## begin

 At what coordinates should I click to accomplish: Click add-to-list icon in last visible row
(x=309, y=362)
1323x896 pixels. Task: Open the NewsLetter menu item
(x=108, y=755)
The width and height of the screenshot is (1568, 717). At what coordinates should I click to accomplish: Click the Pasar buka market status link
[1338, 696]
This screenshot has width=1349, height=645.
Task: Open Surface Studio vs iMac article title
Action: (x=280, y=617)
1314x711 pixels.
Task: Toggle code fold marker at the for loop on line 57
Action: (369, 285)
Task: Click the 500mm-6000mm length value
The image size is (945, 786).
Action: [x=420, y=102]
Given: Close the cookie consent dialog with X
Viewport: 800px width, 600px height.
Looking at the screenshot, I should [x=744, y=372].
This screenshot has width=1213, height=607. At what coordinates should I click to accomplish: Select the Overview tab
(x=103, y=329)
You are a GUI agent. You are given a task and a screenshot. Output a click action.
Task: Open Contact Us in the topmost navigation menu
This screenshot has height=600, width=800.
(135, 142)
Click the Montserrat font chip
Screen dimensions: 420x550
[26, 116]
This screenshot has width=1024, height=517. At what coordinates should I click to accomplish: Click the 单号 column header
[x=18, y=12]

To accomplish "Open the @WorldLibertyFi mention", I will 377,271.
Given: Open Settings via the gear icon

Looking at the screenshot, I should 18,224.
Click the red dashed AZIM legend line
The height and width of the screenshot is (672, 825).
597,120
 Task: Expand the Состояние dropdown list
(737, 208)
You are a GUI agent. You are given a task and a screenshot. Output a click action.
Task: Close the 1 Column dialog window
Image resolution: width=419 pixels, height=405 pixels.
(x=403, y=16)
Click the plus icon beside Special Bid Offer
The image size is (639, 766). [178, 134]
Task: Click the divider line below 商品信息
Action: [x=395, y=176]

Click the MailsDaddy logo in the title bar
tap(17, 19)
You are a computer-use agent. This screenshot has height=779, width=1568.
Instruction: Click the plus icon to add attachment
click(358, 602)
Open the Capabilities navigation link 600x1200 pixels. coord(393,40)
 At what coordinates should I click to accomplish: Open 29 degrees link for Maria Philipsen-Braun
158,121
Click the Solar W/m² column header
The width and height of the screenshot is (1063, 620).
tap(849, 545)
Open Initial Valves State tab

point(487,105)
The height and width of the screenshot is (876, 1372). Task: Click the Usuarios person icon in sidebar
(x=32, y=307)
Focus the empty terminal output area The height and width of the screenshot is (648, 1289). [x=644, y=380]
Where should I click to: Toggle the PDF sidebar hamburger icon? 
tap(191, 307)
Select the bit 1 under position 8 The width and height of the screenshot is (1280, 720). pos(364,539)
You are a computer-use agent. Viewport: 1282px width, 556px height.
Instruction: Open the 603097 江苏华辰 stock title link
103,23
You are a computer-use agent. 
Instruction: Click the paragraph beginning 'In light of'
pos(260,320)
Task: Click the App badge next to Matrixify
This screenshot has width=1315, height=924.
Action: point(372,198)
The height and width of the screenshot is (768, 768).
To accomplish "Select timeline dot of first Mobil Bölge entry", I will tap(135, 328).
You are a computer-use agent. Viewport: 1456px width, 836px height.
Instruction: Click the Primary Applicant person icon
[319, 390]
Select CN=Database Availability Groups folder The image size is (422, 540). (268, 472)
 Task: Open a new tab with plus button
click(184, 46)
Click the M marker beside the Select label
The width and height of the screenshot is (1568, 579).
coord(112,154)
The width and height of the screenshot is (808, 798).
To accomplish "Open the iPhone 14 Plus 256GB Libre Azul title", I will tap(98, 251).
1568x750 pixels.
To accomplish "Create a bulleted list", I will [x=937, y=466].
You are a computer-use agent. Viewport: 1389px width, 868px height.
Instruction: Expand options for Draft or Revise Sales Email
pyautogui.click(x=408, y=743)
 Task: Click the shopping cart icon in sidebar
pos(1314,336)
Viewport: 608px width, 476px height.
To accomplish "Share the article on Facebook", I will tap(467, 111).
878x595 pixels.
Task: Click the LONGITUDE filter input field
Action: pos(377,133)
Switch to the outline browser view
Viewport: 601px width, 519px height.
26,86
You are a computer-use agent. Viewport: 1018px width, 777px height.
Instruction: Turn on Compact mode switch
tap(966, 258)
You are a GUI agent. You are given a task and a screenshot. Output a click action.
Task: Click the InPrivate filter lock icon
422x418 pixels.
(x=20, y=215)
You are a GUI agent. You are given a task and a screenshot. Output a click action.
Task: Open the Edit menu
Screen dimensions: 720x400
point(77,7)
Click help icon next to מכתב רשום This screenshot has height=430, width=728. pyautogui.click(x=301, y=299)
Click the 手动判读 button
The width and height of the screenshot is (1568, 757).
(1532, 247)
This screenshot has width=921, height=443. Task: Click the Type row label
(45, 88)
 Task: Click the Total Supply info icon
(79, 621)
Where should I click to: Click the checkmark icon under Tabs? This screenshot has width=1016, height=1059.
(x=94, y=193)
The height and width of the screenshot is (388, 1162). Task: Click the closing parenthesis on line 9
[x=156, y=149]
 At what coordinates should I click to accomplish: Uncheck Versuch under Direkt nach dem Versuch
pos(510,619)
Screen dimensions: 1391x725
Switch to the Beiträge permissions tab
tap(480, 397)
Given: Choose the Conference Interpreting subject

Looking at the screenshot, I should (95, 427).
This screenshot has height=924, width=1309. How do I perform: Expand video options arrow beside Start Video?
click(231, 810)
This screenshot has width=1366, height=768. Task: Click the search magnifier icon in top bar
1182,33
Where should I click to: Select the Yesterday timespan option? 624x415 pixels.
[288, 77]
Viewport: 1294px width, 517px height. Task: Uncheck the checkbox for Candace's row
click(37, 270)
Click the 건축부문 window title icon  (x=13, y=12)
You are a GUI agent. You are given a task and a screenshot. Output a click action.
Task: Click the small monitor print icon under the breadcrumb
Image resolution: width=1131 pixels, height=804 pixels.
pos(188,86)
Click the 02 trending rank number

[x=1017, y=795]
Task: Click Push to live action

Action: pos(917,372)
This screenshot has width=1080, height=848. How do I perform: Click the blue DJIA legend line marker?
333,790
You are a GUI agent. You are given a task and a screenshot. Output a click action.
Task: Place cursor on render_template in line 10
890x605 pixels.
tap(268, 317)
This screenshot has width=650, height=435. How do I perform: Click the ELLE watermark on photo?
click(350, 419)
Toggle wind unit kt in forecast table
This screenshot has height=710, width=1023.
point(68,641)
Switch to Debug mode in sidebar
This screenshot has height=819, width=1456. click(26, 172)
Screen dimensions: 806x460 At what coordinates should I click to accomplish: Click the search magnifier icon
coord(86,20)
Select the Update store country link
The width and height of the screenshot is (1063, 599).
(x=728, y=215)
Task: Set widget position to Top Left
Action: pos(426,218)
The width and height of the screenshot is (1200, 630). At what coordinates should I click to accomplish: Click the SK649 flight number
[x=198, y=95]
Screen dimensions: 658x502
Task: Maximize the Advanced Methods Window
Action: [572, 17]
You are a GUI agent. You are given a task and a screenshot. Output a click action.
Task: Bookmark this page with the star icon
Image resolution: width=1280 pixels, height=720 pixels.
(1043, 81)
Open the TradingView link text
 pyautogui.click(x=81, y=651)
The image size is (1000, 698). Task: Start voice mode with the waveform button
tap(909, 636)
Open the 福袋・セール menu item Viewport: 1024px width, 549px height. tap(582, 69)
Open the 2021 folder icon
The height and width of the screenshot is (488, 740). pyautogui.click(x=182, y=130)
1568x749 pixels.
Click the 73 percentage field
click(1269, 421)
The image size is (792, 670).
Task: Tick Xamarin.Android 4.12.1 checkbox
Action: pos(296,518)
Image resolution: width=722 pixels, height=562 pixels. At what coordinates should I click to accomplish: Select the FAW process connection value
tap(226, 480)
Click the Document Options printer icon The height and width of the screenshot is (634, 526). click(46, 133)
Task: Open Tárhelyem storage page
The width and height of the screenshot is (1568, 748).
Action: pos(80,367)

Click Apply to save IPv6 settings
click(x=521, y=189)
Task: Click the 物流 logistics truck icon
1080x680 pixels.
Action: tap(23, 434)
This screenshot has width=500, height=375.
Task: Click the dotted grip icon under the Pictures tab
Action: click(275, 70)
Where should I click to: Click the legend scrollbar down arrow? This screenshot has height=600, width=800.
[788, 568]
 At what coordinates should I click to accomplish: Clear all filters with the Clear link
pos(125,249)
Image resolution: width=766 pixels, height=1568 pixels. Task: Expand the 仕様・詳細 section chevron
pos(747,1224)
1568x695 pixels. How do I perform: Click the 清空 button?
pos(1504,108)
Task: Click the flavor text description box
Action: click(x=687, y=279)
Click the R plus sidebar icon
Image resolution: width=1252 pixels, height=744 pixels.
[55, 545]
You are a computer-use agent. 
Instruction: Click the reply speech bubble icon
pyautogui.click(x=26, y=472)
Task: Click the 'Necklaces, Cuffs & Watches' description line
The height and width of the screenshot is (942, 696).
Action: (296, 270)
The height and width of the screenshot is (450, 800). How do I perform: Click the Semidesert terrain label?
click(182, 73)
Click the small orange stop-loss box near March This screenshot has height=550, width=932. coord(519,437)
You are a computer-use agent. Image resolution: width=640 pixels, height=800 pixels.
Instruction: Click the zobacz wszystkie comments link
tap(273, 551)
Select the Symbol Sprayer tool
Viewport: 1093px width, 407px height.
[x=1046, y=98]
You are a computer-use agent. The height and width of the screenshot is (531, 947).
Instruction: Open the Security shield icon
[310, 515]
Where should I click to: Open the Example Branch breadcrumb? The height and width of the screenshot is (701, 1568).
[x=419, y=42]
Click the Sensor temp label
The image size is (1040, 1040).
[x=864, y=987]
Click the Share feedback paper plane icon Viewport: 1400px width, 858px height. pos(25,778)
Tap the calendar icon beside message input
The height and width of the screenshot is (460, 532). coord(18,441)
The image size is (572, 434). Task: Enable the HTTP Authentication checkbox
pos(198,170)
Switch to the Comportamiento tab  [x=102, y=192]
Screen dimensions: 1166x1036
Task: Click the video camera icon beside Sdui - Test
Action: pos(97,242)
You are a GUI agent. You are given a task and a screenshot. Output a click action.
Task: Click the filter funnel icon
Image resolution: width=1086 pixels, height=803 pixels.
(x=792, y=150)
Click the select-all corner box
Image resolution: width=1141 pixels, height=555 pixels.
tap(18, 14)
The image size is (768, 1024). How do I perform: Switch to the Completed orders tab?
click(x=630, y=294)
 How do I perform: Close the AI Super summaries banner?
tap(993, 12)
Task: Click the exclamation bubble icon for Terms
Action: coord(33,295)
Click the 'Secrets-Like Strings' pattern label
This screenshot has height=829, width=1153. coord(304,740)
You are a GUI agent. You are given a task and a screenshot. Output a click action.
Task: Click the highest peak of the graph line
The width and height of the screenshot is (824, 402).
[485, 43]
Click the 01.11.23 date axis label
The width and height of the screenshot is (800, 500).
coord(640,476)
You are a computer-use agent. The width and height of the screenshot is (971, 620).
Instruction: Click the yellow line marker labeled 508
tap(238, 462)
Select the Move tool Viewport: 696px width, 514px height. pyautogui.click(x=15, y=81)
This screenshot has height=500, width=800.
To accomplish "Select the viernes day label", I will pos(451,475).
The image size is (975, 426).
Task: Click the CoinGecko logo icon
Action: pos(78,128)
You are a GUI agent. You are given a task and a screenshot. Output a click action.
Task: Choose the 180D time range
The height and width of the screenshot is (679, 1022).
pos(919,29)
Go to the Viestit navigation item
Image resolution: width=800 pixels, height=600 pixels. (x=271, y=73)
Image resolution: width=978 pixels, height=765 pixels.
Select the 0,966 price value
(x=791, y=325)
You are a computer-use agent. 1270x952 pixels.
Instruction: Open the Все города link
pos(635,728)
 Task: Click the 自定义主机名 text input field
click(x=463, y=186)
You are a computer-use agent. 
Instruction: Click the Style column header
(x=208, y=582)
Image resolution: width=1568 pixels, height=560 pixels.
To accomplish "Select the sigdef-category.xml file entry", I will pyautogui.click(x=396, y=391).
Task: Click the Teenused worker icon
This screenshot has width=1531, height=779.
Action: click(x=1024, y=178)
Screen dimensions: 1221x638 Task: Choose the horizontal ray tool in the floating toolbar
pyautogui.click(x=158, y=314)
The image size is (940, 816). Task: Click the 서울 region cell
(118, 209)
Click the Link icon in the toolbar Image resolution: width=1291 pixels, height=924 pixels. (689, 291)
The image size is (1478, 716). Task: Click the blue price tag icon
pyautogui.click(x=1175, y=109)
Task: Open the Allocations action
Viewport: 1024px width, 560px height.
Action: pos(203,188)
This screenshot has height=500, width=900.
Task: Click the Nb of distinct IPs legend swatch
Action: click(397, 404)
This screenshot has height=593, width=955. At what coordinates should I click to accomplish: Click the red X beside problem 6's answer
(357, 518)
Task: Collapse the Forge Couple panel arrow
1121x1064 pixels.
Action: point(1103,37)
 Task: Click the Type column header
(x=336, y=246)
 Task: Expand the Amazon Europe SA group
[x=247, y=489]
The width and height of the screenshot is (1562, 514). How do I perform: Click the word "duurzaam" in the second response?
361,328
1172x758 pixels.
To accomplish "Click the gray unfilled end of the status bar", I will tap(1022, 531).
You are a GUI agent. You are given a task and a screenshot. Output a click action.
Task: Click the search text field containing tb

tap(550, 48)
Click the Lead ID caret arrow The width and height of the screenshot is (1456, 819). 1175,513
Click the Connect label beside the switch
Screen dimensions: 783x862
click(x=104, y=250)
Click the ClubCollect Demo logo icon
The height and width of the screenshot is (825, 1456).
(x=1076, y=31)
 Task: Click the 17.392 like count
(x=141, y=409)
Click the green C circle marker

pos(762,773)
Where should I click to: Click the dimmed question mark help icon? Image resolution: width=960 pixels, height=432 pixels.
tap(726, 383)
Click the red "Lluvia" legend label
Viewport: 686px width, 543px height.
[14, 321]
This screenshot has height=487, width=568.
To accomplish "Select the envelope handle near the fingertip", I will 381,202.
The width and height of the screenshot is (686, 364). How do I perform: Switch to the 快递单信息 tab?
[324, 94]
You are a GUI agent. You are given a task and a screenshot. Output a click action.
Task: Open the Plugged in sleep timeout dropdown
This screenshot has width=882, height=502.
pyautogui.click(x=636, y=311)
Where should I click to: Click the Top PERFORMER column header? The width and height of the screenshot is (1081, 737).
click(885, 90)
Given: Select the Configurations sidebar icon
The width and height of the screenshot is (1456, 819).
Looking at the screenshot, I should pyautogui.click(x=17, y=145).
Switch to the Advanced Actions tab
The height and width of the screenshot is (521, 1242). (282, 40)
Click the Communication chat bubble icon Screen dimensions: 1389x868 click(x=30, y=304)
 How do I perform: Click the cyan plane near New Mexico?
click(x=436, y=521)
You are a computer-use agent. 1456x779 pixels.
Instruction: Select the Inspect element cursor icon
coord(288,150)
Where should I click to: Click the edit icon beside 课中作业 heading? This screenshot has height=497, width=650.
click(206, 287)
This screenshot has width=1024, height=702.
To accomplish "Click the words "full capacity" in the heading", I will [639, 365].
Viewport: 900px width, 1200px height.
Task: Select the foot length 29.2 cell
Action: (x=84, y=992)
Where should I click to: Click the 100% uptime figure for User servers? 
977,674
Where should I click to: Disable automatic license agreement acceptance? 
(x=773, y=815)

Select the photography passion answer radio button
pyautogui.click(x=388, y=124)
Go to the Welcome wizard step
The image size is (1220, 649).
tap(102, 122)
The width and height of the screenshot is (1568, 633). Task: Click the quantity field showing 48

## end

§ Task to complete
Rewrite the rows in the part that opens with the line containing "How do I perform: Close" and closes with the line containing "This screenshot has height=829, width=1153.", changing "banner" to "notice" and leaving everything else as it is.

§ Solution below
 How do I perform: Close the AI Super summaries notice?
tap(993, 12)
Task: Click the exclamation bubble icon for Terms
Action: coord(33,295)
Click the 'Secrets-Like Strings' pattern label
This screenshot has height=829, width=1153. coord(304,740)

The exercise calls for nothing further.